[Entries supplied]
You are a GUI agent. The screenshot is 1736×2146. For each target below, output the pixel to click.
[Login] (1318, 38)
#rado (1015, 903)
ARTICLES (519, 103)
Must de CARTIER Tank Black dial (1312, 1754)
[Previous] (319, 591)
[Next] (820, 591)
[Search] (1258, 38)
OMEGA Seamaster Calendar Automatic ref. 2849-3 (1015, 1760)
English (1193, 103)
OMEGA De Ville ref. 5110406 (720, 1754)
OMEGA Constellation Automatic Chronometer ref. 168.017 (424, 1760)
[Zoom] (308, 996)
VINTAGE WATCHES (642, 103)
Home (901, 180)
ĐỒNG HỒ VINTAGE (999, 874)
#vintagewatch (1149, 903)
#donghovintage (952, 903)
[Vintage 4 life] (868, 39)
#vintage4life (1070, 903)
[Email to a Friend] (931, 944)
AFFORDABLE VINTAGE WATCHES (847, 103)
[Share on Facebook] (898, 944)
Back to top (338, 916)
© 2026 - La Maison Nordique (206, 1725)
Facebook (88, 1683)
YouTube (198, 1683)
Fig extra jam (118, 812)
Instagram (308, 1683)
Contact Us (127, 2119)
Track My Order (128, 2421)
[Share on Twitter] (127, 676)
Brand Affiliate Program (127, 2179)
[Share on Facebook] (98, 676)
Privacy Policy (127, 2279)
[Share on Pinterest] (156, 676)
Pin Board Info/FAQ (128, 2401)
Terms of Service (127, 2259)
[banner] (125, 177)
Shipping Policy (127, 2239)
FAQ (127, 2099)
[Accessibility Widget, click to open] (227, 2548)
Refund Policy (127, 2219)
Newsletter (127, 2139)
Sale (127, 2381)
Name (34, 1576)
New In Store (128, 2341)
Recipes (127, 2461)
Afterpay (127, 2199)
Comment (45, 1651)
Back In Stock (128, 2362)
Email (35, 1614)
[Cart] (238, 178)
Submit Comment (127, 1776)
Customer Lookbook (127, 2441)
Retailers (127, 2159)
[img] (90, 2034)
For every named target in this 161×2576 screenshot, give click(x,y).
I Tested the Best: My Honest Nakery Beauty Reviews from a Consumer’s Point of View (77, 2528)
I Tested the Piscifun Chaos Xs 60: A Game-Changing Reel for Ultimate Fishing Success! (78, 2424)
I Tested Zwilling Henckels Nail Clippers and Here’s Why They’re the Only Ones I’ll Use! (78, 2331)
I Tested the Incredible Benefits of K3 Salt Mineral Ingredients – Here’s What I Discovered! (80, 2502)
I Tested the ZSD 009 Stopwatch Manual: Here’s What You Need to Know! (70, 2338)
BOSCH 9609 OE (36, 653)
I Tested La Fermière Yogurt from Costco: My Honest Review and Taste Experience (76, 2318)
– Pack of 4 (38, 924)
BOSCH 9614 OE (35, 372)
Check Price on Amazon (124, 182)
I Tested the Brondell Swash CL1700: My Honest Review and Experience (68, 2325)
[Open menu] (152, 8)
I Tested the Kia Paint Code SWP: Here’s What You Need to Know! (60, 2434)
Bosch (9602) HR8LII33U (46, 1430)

[Exercise]
In the records above, find every line with the word "target" and copy it.

[Exercise result]
You are a GUI agent. The screenshot is 1736×2146. For each target below, output the pixel to click.
For every named target in this 161×2576 screenshot, give click(x,y).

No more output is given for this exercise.